First week of work at Kiseki no Hoshi- Meeting Tsujimoto Sensei- 苔, 苔 and more 苔
It’s probably time to admit that until last Tuesday, when we started working at Kiseki no Hoshi (Planet of Miracles) Museum of Plants, I didn’t actually know what it was. I know it sounds a little mad to commit yourself to working on the other side of the world for 4 months in a mystery place, but I really did try to find out in advance. Way back at the time of applying to the Triad (and many times since), I read the website: the English version says that is it “An Experimental Botanical Museum to Create an Exciting Flower and Greenery Area.” What does that mean? I didn’t know. I also looked at a lot of pictures and asked lots of people. They all said things like: “it’s a conservatory. It changes over 7 times a year.” A conservatory, like Everest Windows? NO. Like a glasshouse in a botanic garden? Not that either. So I didn’t really understand, and when family and friends asked me where I was going to work, I just said ‘It’s a conservatory, it changes over 7 times a year.” And then changed the subject.
Now that I’ve spent a week working at Kiseki, I realise that the reason I didn’t understand is that we don’t have anything like this in the UK (or not that I’m aware of: corrections gratefully received). I don’t think that there was anything like this in Japan before Tsujimoto Tomoko either. So, what is it? Where am I working, and what am I doing?
Well, Kiseki no Hoshi is definitely a conservatory, not a glass house. A conservatory designed by Tadao Ando, and built in tandem with the rest of Awaji-Yumebatai, which is a complex of hotel, restaurants, landscape & grounds, an earthquake memorial, business facilities: all to fill the space left after a huge amount of hill and earth were removed to build artificial islands for KIX airport. The building may have been designed by Ando, but the idea for it, the internal design and just about everything are the brainchild of the incredible Tsujimoto Tomoko. A simplistic version of what I can understand, is that she got to build this because she wanted to. She’s a very important and well-respected woman. And, working for her is GREAT. She’s just so knowledgable and skilled- and hilarious too!
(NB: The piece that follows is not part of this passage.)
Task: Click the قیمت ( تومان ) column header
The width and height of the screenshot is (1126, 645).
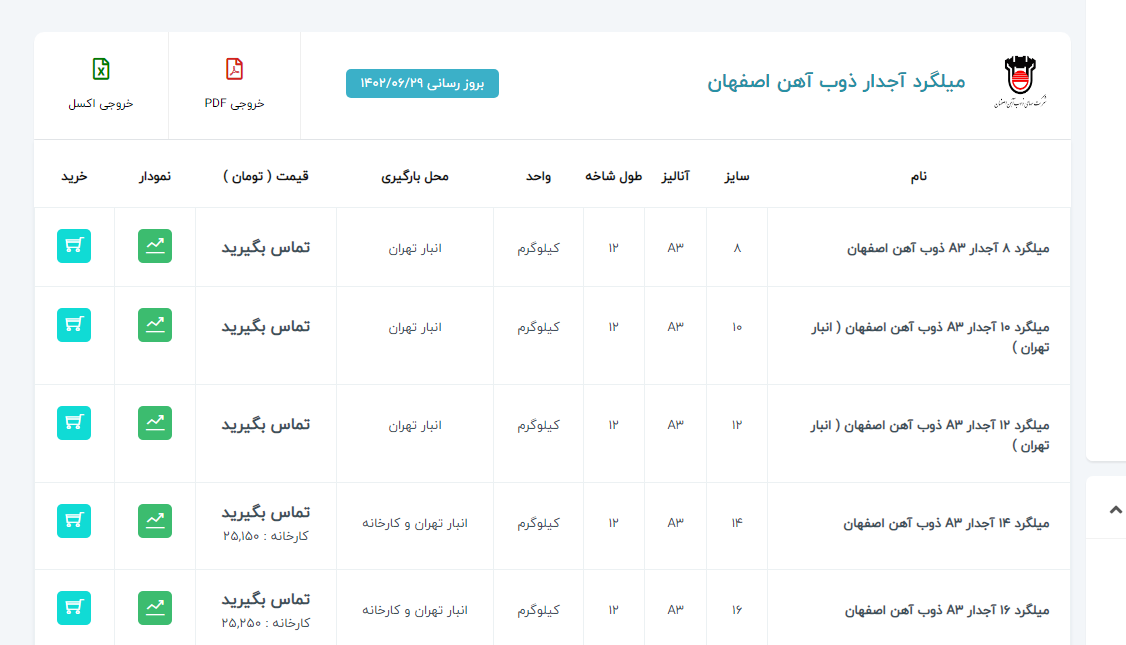Action: tap(266, 176)
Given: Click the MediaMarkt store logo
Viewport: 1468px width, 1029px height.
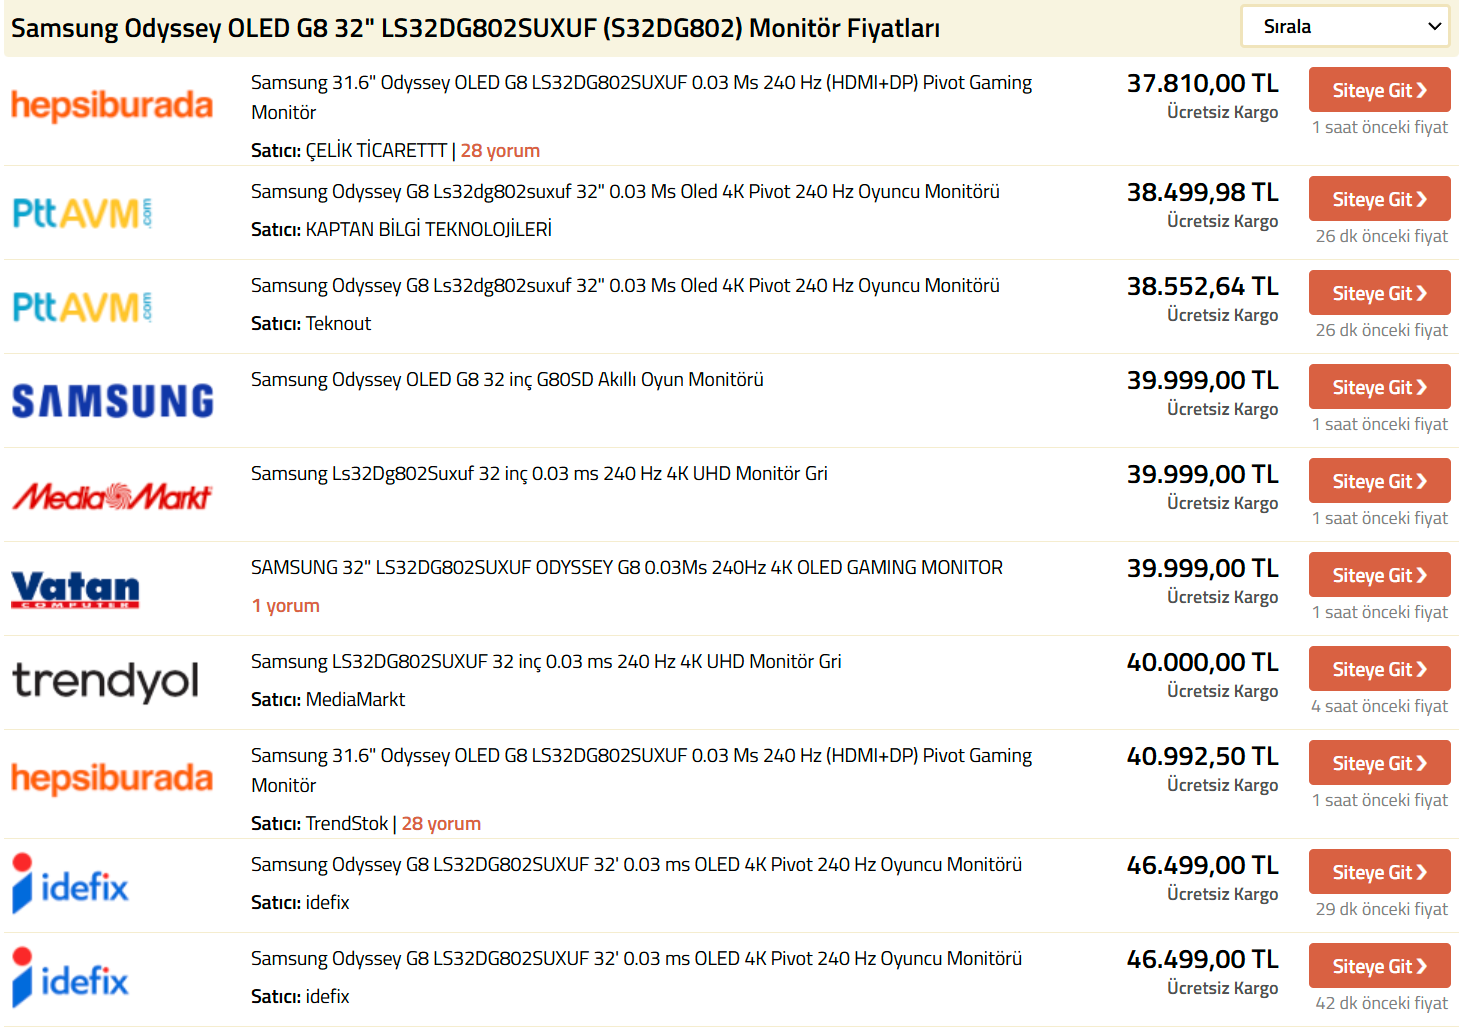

Anyway, Tomoko-san’s concept for the museum is to present a modern version of the Japanese concept of ‘nature’ and the value of plants to all of us. Specifically, she wishes to make people consider the integral role that nature has always had in shaping and defining traditional Japanese life and culture: a role which is quickly being forgotten in modern society. Think about any aspect of Japanese culture and you’ll see that NATURE is written all over it, whether it be festivals to mark the changing of the seasons, art, gardening, poetry…
So, there are 8 or 9 display spaces, and they each house a (predominantly) temporary display which is based on a specific concept, e.g. plants in life, plants in urban environment, plants for inside etc. All a mix of exotic/temperate. Think the Chelsea Flower Show crossed with Eden Project crossed with… Something Japanese. The famous 7 display changes follow the same pattern of themes every year. Right now we’re turning Christmas into the Amazing Orchid Festival. Each of the rooms/spaces generally retains their own concept throughout the year, regardless of the current seasonal theme. For example, during the orchid festival, the five senses garden will display fives sense through orchids.
And, do you know what? It is AMAZING. I had previously seen a lot of pictures which made the place look small, or twee, or kitschy or tacky. But it’s not. It feels incredible. It is huge, and light and airy and immaculate. The design of the planting, the hard landscaping and the building is inspired. The plants look lush and healthy (because they don’t hang around for long, I suppose), it smells incredible and there are a million things to look at in a reasonably small space. All in all I find it uplifting and inspiring. It’s also really innovative (compared the UK, not compared to Longwood I expect!) in terms of display horticulture technique. LOTS of ideas to steal from Tomoko-san. Unfortunately I’ll have to leave details of those (and the other things I’ve been up to) for another time because this is becoming a really long post.
I’ll just say that I have quickly learnt that high-quality display horticulture (that’s creating temporary displays rather than permanent planting) can be very powerful but is unbelievable long and involved to create. Much commitment is required! The preparation is almost a meditation. For example, I have spent pretty much all of the last week sitting on a beer crate, wrapping the roots of orchids in moss (苔/ koke) to create kokedama (苔玉)- moss balls- so that they can be displayed. Previous Triads will understand this- I wore down the skin on my right thumb and forefinger with the cotton thread that is wrapped around the moss to hold it in place in a day. Ouch. And the actual displaying, or the designing of the display? A whole other ball park which will be explored next time…
For now, here are a few photos that I took. They are a bit rubbish and do not represent what it is really like to be here. I think the place is particularly hard to photograph because it is the light, scents, space, air and height that make it feel so special. Oh- and the music! There is constantly music playing: a twinkly, twangly sort of modern sound scape. That sounds bizarre, I know, but it really adds to the atmosphere and space of the conservatory.
I hope that all made sense and you all know where I am and what I’m doing now!